» REQUIRED WORK
The lines from the one containing "Task: Go to People under Users" through the end of the entries are what to output; reproduce them exactly and add nothing.

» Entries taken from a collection
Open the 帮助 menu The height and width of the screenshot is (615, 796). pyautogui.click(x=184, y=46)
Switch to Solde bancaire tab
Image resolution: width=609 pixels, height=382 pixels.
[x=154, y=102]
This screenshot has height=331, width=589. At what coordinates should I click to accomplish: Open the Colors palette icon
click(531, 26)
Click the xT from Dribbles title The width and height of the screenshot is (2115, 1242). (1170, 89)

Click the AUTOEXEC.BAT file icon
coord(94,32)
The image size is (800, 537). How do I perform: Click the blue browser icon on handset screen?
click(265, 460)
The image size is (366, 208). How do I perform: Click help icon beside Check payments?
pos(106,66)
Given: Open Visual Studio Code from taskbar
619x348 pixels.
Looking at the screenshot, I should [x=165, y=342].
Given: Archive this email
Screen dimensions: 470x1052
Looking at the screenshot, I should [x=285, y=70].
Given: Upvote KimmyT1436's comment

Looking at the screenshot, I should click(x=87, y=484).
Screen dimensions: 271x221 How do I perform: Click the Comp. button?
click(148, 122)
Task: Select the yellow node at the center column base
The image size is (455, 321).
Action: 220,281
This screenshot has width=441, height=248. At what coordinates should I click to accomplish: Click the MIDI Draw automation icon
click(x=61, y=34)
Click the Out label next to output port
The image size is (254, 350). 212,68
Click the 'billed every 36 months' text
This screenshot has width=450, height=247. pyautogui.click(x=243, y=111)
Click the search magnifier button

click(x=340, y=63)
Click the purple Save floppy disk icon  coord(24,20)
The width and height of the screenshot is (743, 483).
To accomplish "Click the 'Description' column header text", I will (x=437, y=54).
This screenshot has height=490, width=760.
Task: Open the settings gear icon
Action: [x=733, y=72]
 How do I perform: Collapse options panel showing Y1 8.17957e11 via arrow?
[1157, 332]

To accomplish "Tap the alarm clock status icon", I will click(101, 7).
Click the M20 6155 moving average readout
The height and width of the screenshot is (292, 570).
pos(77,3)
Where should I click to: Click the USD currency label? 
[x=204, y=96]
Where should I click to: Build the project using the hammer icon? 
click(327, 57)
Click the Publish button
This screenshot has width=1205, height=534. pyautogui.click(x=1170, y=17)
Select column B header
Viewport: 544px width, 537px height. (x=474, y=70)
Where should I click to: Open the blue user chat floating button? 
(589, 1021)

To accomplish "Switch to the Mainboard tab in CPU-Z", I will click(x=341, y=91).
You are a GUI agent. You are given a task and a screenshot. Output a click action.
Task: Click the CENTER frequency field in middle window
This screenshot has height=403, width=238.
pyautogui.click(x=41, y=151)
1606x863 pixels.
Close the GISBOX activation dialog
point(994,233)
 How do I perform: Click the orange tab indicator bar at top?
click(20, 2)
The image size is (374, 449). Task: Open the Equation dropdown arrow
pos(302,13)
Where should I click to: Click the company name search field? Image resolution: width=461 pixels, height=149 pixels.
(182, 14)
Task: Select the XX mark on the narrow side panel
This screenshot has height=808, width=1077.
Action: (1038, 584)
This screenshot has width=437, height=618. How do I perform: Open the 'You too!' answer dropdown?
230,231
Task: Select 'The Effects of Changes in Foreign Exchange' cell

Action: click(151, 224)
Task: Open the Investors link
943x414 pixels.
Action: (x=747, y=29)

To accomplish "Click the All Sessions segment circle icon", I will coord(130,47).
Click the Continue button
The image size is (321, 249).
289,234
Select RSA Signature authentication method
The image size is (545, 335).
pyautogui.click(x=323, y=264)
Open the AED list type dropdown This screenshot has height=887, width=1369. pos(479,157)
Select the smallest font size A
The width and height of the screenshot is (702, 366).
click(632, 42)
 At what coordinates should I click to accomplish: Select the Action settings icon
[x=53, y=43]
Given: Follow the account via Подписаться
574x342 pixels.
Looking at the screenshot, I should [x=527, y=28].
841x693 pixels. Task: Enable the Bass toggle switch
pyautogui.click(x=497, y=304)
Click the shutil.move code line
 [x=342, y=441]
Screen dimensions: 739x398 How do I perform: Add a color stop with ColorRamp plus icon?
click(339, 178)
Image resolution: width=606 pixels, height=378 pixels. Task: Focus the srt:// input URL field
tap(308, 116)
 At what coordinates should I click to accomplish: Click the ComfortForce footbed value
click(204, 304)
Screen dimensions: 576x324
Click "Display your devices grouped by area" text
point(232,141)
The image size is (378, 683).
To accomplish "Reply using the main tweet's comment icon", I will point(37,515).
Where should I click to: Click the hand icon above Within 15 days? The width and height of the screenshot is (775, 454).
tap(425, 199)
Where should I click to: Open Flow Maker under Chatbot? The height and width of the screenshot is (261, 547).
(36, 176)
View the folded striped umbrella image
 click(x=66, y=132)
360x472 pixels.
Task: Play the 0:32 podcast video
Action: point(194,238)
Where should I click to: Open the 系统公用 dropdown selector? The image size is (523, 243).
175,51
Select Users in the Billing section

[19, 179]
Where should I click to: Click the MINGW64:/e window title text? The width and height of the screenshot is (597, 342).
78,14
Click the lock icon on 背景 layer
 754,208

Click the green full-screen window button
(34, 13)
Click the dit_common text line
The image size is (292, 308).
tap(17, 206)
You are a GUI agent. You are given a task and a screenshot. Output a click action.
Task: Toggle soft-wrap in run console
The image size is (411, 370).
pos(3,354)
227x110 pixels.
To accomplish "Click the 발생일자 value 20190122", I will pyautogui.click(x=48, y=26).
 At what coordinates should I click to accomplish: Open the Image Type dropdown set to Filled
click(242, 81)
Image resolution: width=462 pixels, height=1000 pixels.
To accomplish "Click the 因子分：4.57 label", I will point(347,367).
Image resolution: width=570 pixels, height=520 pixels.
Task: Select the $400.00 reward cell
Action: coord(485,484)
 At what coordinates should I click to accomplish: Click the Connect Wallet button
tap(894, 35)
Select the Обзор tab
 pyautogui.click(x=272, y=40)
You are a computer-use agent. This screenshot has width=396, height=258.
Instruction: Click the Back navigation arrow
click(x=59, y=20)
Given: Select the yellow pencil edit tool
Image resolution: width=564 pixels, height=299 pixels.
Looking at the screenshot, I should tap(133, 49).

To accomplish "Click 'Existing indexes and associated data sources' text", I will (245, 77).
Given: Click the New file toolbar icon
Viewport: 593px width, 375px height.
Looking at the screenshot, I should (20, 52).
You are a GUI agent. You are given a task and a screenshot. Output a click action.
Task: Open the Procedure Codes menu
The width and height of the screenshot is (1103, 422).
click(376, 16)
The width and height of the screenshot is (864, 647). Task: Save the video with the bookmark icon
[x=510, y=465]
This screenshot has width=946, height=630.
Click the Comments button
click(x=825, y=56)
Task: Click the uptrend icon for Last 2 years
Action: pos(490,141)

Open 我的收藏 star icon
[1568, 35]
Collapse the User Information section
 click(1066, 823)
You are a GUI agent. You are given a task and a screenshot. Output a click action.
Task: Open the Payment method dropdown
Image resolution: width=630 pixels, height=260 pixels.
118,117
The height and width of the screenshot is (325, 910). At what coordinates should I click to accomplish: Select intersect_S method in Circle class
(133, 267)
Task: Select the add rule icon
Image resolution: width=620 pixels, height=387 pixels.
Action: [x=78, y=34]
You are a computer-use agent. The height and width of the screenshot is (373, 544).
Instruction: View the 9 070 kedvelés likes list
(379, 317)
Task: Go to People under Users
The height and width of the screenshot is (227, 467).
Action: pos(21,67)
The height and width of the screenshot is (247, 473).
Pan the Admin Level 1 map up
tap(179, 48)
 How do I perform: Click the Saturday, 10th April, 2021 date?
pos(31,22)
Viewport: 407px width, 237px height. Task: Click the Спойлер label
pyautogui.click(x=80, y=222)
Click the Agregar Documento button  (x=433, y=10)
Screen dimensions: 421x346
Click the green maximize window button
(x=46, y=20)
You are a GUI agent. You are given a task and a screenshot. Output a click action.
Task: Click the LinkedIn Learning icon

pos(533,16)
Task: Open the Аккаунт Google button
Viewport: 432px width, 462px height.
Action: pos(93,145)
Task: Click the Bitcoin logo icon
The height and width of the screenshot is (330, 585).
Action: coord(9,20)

» RESPONSE
Task: Go to People under Users
The height and width of the screenshot is (227, 467).
Action: pos(21,67)
The height and width of the screenshot is (247, 473).
Pan the Admin Level 1 map up
tap(179, 48)
 How do I perform: Click the Saturday, 10th April, 2021 date?
pos(31,22)
Viewport: 407px width, 237px height. Task: Click the Спойлер label
pyautogui.click(x=80, y=222)
Click the Agregar Documento button  (x=433, y=10)
Screen dimensions: 421x346
Click the green maximize window button
(x=46, y=20)
You are a GUI agent. You are given a task and a screenshot. Output a click action.
Task: Click the LinkedIn Learning icon

pos(533,16)
Task: Open the Аккаунт Google button
Viewport: 432px width, 462px height.
Action: pos(93,145)
Task: Click the Bitcoin logo icon
The height and width of the screenshot is (330, 585).
Action: coord(9,20)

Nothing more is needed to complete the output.